▶ _Teks Pilihan_
Tradisi dan Religiusitas Budaya Royong

 

GOWA – Di jaman era digital 4,0 kemajuan Ilmu Pengetahuan dan Teknologi (Iptek) terus memacu dan berpacu diri, dalam meraih target masing-masing.

Umumnya kemoderenan saat ini, adalah imbas kecanggihan teknologi dari luar (bukan produk alami dalam negeri/produk lokal). Namun, tak ada salahnya jika dalam mengarungi kemajuan teknologi ini, di dalamnya tidak dilupakan pula keberadaan budaya dan kesenian yang umumnya sarat dengan nilai-nilai sosial masyarakat, dan nilai-nilai religius.

Jika ingin flash back atau kilas balik tentang budaya/kesenian negeri ini khususnya di Sulawesi Selatan, tentu tidaklah dapat dilupakan adanya Budaya Royong.

Dan terkait hal tersebut diatas, maka ntuk kesekian kalinya acara psikografi dan Dialog Publik diadakan, kali ini dengan tema “Eksistensi Kesenian Tradisional”.

Acara ini berlangsung di CDL Cafe, Jln Usman Salengke, Sungguminasa, Gowa,  Jum’at malam (19/04).

Untuk diketahui, hadir sekaligus sebagai narasumber/pembawa acara, yakni: Dr Sumarlin Rengko HR SS MM, Akademisi Sastra Daerah Fakultas Ilmu Budaya UNHAS, Eka Yuniarsih SS, Penggiat Bahasa Daerah, Kaharuddin Dg Muji, Dewan Kesenian Daerah, Iwal Achmady, Direktur Mitologi Bumi Sulawesi.

Sumarlin mengatakan, Royong bisa dilihat dari berbagai persfektif, karena di semua negara sebenarnya juga terdapat Royong, tentunya disesuaikan dengan bahasa masing-masing negara.

▶ _Petunjuk_
Apa tema acara psikografi dan Dialog Publik yang disebut dalam teks tentang Budaya Royong?

▶ _Data Tercatat_
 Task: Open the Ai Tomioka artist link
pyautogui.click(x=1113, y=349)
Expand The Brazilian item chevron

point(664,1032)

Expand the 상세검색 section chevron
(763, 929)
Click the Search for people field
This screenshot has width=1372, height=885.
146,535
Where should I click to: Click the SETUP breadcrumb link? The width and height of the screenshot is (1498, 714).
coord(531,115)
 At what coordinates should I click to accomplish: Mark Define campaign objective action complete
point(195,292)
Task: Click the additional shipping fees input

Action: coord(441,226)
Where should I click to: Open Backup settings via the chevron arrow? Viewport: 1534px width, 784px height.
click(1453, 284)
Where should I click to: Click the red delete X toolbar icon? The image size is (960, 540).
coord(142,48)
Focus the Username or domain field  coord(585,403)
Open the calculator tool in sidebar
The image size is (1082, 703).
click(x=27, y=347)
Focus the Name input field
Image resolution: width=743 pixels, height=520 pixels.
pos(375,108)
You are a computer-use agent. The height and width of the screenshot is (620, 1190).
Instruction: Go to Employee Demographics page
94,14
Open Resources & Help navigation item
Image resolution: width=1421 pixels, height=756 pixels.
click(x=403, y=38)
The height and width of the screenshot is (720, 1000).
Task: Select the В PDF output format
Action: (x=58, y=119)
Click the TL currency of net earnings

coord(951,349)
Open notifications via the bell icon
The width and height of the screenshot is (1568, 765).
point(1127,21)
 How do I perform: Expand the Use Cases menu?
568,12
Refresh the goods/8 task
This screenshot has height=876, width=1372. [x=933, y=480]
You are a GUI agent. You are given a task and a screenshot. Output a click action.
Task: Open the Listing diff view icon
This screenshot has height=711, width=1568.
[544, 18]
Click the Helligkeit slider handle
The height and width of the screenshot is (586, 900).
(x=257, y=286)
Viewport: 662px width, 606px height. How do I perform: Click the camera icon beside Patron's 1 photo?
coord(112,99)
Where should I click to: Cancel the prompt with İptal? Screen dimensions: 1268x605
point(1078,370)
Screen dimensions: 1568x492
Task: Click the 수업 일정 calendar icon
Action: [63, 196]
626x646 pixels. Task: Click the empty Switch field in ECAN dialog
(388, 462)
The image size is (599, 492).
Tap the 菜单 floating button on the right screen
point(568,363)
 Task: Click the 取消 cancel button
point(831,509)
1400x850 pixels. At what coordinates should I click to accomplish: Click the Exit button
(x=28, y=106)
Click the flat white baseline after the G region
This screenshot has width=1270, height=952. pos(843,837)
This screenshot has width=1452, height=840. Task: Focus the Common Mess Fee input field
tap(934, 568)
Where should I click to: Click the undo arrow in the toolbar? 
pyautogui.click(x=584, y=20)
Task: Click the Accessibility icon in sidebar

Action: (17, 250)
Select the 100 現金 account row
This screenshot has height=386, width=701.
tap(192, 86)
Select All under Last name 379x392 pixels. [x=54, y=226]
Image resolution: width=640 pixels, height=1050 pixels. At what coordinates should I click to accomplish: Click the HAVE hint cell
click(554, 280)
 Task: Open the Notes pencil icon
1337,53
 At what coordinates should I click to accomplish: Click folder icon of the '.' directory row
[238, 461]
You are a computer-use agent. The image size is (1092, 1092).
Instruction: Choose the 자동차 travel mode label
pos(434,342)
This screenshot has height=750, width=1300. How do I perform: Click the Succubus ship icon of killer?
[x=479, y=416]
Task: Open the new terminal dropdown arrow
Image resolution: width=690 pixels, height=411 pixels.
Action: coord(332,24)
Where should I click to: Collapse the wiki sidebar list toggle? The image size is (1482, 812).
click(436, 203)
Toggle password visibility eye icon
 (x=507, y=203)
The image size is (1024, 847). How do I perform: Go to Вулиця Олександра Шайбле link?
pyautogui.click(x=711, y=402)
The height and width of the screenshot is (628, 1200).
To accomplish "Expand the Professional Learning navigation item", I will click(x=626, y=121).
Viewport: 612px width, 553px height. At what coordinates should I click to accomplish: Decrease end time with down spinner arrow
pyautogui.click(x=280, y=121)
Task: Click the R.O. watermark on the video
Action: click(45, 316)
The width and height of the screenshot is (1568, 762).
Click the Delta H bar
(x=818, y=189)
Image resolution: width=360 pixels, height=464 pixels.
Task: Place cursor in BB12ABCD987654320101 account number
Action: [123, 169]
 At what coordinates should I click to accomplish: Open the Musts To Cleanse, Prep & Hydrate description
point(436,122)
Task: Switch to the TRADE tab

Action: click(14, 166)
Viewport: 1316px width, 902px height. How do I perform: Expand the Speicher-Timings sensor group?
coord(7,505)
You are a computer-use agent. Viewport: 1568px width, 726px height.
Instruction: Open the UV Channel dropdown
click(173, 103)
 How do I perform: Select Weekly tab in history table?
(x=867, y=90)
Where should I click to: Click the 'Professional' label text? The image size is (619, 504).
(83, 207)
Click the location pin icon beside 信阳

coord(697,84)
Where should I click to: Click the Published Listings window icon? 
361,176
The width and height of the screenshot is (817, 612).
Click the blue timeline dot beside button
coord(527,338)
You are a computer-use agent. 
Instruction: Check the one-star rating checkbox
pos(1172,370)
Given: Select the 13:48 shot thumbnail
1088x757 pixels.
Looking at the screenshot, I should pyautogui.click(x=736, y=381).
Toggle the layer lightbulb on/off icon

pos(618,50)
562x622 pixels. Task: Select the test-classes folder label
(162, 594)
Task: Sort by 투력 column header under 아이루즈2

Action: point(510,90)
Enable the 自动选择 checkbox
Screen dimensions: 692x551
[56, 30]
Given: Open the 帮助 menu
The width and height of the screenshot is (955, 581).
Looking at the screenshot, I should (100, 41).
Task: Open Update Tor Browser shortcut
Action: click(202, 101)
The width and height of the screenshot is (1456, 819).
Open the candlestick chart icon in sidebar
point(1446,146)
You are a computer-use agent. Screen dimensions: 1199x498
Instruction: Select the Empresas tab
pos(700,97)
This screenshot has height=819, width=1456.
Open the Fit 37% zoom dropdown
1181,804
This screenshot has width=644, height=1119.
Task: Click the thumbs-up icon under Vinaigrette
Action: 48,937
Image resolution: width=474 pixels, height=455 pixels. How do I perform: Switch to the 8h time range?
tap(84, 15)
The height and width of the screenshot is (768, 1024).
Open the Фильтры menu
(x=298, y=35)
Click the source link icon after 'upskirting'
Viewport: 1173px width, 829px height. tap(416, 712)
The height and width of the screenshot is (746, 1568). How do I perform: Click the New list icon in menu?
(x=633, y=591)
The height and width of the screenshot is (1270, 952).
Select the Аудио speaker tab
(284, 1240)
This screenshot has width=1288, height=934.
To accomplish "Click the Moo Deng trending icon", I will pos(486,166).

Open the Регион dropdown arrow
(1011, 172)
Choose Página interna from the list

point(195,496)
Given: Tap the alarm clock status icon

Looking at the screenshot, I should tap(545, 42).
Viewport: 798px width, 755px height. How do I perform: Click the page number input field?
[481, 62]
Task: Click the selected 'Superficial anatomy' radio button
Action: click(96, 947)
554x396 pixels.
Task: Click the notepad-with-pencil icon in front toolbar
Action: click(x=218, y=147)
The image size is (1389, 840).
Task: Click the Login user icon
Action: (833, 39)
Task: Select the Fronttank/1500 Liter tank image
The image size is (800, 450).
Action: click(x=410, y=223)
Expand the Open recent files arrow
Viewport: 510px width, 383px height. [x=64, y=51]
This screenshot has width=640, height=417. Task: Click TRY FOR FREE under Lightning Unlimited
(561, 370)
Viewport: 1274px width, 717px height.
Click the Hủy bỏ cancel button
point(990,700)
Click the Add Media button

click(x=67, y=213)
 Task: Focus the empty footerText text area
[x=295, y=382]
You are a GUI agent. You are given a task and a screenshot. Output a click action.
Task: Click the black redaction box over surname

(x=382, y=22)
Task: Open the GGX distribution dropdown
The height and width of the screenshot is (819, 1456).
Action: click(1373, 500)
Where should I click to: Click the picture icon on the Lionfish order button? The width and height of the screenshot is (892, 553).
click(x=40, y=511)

▶ _Jawaban Tertulis_
“Eksistensi Kesenian Tradisional”.